*Exercise:* Will you return, word for word, only the lines from the top of the data below down to and including the one with "Given: Uncheck Consider as Earning Leave"?

*Records for this exercise:*

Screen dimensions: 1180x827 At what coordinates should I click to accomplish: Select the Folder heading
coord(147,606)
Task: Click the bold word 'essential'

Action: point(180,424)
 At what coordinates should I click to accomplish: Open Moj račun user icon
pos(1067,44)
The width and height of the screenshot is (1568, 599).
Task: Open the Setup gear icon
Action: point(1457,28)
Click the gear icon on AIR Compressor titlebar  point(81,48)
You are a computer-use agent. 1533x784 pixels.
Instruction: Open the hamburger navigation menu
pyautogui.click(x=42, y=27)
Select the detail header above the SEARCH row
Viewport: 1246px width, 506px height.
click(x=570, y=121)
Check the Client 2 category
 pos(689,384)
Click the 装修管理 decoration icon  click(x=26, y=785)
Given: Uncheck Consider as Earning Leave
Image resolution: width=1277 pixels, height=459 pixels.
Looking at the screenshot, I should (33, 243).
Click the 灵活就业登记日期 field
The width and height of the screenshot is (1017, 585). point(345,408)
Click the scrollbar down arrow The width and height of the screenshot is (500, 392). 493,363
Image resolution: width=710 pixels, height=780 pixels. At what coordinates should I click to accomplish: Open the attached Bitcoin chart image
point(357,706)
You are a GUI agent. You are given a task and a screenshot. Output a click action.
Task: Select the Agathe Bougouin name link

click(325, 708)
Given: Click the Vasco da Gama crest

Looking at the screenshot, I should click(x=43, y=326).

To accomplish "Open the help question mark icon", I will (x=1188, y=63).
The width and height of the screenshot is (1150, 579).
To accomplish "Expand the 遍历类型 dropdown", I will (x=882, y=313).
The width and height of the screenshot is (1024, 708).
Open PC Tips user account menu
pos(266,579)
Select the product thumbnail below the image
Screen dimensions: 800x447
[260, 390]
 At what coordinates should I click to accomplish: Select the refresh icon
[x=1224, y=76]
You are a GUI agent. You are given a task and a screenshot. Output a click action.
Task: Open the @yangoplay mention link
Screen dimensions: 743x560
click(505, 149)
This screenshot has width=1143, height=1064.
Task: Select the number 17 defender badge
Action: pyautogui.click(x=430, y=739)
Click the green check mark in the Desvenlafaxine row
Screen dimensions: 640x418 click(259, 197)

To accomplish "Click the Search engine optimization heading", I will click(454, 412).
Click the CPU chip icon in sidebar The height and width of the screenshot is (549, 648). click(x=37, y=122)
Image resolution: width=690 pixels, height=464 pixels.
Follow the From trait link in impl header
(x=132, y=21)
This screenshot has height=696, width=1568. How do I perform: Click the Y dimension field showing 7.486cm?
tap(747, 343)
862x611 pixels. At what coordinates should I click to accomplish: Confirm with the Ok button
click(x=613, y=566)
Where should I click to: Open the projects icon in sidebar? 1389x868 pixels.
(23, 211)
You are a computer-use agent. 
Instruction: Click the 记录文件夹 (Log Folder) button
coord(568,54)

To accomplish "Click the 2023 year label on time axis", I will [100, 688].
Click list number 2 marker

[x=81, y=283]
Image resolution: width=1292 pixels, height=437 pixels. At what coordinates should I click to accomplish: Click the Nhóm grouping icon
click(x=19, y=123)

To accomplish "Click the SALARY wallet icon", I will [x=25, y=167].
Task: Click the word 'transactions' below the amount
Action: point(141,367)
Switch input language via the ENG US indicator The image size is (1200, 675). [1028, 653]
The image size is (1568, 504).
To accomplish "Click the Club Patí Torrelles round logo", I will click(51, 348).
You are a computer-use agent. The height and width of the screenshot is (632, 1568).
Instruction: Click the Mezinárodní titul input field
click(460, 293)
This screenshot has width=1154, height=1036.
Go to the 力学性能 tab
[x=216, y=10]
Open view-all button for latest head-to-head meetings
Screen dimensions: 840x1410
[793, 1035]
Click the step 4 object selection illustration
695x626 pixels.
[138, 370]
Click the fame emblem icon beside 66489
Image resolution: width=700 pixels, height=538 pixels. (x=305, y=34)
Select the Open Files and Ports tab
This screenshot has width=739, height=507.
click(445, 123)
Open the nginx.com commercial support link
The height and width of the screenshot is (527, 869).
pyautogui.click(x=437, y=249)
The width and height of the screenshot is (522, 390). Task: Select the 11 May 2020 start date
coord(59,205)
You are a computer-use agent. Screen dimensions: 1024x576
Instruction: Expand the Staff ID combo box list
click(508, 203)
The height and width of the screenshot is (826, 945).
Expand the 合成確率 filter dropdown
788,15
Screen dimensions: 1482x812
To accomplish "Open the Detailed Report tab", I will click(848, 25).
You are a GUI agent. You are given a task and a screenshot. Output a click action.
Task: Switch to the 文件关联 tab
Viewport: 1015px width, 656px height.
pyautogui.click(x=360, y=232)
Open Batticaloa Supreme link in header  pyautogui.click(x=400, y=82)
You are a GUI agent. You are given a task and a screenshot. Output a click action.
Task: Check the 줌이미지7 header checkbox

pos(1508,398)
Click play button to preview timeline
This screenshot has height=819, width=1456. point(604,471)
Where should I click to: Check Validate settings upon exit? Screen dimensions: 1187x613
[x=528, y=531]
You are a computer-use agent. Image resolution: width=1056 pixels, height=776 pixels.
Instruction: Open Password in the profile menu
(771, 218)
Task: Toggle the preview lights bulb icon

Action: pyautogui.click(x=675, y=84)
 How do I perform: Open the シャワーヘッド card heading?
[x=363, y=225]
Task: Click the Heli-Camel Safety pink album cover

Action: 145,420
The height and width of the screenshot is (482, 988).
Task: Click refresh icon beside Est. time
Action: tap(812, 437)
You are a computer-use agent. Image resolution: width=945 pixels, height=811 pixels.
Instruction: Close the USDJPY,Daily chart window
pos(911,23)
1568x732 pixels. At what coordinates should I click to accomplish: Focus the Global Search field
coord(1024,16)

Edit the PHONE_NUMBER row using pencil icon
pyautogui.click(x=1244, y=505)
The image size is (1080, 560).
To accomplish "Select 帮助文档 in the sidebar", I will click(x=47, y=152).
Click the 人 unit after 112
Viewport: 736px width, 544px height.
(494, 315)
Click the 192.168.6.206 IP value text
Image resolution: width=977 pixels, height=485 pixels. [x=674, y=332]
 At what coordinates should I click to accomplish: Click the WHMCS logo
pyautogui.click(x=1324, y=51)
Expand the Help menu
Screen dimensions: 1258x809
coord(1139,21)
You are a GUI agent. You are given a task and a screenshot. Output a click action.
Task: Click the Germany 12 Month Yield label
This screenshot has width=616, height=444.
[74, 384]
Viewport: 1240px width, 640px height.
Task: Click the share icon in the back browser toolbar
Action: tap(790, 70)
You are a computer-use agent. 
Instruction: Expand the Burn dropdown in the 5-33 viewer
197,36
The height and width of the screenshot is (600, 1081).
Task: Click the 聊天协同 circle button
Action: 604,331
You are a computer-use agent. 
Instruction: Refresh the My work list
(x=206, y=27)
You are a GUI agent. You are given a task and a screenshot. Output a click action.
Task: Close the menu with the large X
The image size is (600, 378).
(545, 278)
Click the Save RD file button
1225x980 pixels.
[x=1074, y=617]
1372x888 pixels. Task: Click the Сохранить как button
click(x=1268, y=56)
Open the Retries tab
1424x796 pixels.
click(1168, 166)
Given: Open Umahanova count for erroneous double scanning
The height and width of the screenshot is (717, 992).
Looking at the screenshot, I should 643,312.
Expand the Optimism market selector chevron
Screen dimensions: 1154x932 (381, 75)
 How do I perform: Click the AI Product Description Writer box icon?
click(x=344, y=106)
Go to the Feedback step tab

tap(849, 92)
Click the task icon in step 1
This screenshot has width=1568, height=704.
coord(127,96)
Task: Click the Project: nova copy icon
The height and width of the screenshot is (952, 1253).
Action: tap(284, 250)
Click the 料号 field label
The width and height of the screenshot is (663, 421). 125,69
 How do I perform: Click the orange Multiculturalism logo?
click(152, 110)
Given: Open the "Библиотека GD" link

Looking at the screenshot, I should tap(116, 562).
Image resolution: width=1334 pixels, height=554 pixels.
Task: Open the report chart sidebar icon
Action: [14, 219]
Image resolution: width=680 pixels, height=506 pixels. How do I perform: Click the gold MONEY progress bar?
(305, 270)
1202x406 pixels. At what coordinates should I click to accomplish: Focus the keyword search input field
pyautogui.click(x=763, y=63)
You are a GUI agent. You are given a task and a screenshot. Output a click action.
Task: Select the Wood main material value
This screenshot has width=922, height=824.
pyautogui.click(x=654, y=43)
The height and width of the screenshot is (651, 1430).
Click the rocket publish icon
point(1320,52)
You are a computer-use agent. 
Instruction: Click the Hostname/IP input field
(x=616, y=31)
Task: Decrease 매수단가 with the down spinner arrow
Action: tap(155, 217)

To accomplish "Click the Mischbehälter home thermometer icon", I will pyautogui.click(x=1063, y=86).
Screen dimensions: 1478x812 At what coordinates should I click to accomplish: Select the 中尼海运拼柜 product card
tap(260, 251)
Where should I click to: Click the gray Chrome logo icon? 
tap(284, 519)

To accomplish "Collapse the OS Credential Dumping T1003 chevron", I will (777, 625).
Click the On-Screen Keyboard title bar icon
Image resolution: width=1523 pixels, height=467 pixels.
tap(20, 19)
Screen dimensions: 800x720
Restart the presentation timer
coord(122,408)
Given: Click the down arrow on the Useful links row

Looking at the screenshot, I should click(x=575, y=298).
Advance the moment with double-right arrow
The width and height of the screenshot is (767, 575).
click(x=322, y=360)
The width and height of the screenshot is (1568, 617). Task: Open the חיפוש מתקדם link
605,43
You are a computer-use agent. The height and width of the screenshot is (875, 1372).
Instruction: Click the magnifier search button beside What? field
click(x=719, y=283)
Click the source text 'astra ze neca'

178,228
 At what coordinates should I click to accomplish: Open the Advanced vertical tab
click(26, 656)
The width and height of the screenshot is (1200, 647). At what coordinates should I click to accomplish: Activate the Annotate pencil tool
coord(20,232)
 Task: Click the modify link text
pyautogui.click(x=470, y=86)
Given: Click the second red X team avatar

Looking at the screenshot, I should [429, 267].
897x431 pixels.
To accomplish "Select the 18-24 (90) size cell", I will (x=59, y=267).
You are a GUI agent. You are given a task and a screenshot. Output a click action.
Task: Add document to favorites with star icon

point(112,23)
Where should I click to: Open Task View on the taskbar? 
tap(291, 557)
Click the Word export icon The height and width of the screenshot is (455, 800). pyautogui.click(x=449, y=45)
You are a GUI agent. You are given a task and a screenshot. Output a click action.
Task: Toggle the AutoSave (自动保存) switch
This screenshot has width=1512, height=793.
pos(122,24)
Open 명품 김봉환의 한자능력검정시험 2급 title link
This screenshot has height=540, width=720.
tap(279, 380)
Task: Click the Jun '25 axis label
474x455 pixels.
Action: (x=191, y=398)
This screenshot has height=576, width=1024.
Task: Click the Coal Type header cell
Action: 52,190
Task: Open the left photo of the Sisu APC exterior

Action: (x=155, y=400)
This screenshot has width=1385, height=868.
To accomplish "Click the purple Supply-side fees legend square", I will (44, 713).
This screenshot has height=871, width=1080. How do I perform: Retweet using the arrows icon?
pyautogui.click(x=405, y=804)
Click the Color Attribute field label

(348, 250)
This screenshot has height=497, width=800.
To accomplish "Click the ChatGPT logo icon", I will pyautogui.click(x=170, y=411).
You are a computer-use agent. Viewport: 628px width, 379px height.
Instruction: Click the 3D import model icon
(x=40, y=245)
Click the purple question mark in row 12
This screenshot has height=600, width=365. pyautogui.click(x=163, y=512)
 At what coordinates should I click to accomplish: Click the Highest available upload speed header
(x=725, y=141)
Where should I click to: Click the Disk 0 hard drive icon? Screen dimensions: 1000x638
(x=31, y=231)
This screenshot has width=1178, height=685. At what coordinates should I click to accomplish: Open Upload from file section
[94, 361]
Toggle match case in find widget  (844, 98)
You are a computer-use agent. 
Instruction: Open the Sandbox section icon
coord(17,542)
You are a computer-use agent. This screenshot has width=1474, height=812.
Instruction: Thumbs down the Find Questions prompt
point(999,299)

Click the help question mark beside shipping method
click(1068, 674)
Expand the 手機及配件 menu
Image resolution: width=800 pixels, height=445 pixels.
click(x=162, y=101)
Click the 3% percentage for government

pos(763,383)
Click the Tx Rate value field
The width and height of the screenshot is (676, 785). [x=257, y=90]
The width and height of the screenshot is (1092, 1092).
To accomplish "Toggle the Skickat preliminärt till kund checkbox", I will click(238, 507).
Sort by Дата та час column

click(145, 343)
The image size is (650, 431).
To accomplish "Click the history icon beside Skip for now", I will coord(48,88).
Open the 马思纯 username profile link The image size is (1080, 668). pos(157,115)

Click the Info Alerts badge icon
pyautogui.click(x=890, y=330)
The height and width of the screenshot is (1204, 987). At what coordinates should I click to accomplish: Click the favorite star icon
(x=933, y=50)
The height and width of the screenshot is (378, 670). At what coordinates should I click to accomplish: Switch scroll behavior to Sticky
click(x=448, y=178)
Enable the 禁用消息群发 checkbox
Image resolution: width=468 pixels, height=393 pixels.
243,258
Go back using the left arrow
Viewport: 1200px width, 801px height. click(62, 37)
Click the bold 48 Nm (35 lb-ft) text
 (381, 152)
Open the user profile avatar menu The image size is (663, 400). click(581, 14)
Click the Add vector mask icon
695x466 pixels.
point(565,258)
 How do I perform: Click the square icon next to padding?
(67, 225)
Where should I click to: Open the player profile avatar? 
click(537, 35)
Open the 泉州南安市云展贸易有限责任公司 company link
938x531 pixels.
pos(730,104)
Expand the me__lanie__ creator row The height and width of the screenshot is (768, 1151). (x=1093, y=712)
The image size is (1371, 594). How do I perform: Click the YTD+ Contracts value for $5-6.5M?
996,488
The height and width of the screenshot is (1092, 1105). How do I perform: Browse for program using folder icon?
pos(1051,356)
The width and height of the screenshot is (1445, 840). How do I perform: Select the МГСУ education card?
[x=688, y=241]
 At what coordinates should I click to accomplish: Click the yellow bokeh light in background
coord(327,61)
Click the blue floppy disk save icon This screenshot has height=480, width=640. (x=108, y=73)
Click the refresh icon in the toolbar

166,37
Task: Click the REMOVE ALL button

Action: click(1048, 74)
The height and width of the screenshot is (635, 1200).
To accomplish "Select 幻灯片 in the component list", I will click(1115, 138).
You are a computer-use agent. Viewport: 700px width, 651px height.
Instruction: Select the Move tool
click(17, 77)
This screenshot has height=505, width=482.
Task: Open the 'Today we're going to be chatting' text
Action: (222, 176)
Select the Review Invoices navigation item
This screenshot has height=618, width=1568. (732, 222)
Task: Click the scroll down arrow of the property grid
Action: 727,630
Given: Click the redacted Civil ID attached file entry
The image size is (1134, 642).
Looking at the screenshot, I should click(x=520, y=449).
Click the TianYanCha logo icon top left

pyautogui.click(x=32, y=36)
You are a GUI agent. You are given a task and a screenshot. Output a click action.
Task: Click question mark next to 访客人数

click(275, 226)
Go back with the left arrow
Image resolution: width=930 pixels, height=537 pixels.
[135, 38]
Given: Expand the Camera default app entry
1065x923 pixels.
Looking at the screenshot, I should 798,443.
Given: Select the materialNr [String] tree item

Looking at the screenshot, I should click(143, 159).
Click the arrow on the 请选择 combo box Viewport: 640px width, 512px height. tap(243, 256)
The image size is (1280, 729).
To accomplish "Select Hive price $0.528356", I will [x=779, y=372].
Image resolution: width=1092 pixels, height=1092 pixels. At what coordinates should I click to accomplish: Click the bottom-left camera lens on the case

*Written response:*
Screen dimensions: 1180x827 At what coordinates should I click to accomplish: Select the Folder heading
coord(147,606)
Task: Click the bold word 'essential'

Action: point(180,424)
 At what coordinates should I click to accomplish: Open Moj račun user icon
pos(1067,44)
The width and height of the screenshot is (1568, 599).
Task: Open the Setup gear icon
Action: point(1457,28)
Click the gear icon on AIR Compressor titlebar  point(81,48)
You are a computer-use agent. 1533x784 pixels.
Instruction: Open the hamburger navigation menu
pyautogui.click(x=42, y=27)
Select the detail header above the SEARCH row
Viewport: 1246px width, 506px height.
click(x=570, y=121)
Check the Client 2 category
 pos(689,384)
Click the 装修管理 decoration icon  click(x=26, y=785)
Given: Uncheck Consider as Earning Leave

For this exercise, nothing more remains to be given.